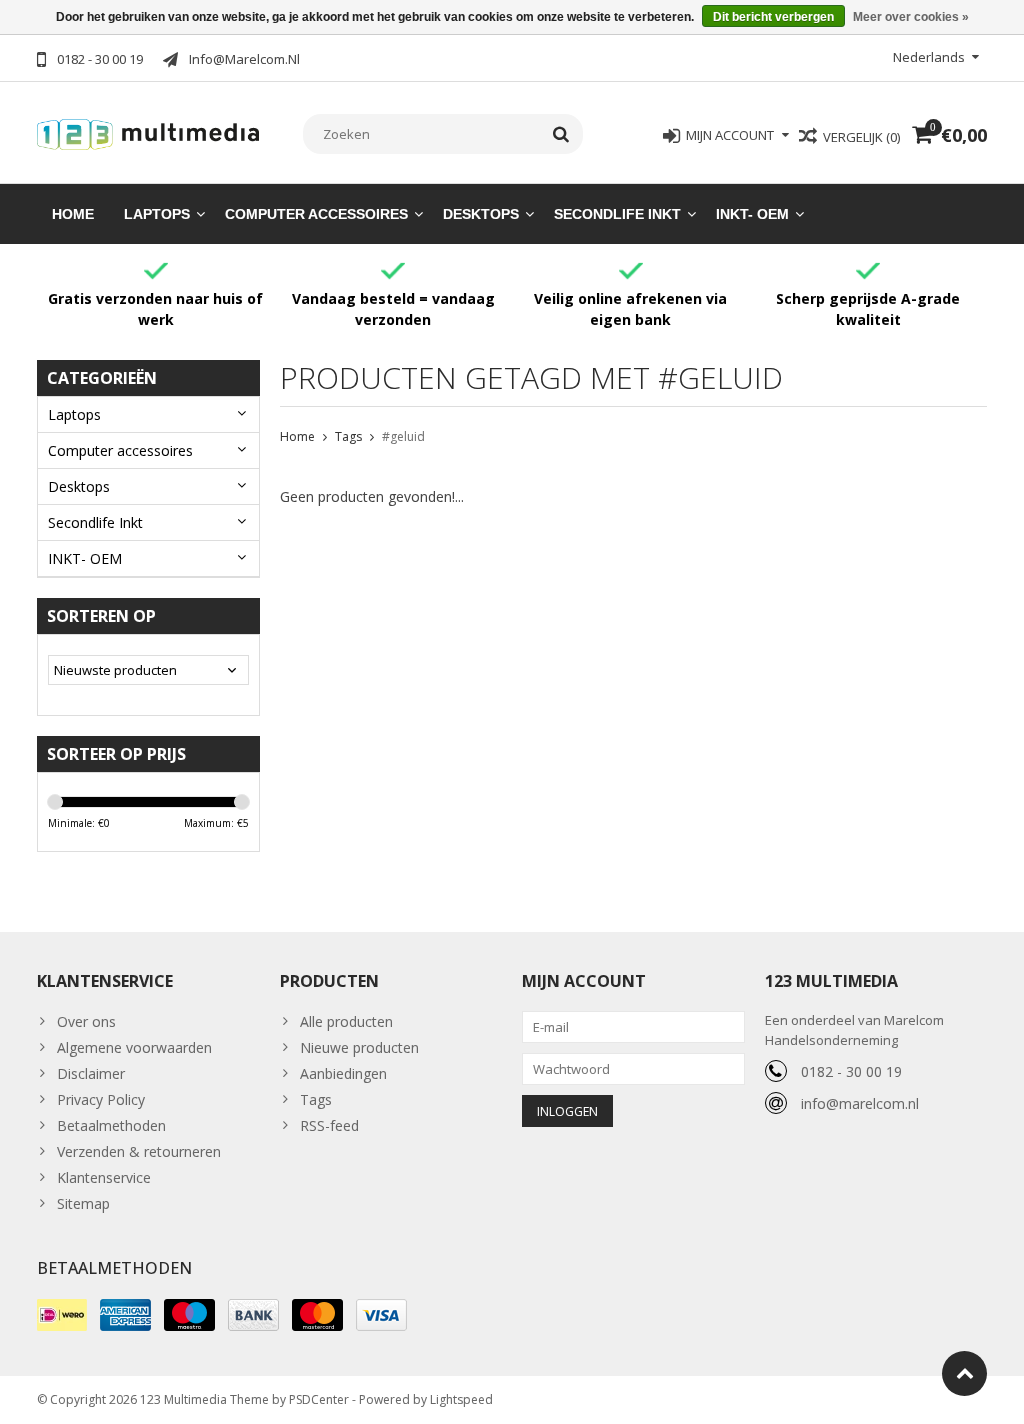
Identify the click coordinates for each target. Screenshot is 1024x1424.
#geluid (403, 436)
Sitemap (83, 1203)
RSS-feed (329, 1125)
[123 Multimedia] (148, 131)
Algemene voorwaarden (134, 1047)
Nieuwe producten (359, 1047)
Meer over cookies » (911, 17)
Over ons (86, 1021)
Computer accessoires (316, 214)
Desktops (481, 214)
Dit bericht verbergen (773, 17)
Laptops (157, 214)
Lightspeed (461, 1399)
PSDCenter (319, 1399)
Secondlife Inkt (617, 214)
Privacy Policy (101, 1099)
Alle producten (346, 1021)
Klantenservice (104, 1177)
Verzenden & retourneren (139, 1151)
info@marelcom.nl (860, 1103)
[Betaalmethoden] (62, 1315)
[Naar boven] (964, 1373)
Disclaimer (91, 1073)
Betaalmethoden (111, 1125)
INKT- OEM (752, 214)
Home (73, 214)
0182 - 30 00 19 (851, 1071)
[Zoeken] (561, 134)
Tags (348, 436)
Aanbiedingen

**What is expected**
Output every record above exactly, leaving out the pictures.

**Reply to the exercise**
Identify the click coordinates for each target. Screenshot is 1024x1424.
#geluid (403, 436)
Sitemap (83, 1203)
RSS-feed (329, 1125)
[123 Multimedia] (148, 131)
Algemene voorwaarden (134, 1047)
Nieuwe producten (359, 1047)
Meer over cookies » (911, 17)
Over ons (86, 1021)
Computer accessoires (316, 214)
Desktops (481, 214)
Dit bericht verbergen (773, 17)
Laptops (157, 214)
Lightspeed (461, 1399)
PSDCenter (319, 1399)
Secondlife Inkt (617, 214)
Privacy Policy (101, 1099)
Alle producten (346, 1021)
Klantenservice (104, 1177)
Verzenden & retourneren (139, 1151)
info@marelcom.nl (860, 1103)
[Betaalmethoden] (62, 1315)
[Naar boven] (964, 1373)
Disclaimer (91, 1073)
Betaalmethoden (111, 1125)
INKT- OEM (752, 214)
Home (73, 214)
0182 - 30 00 19 (851, 1071)
[Zoeken] (561, 134)
Tags (348, 436)
Aanbiedingen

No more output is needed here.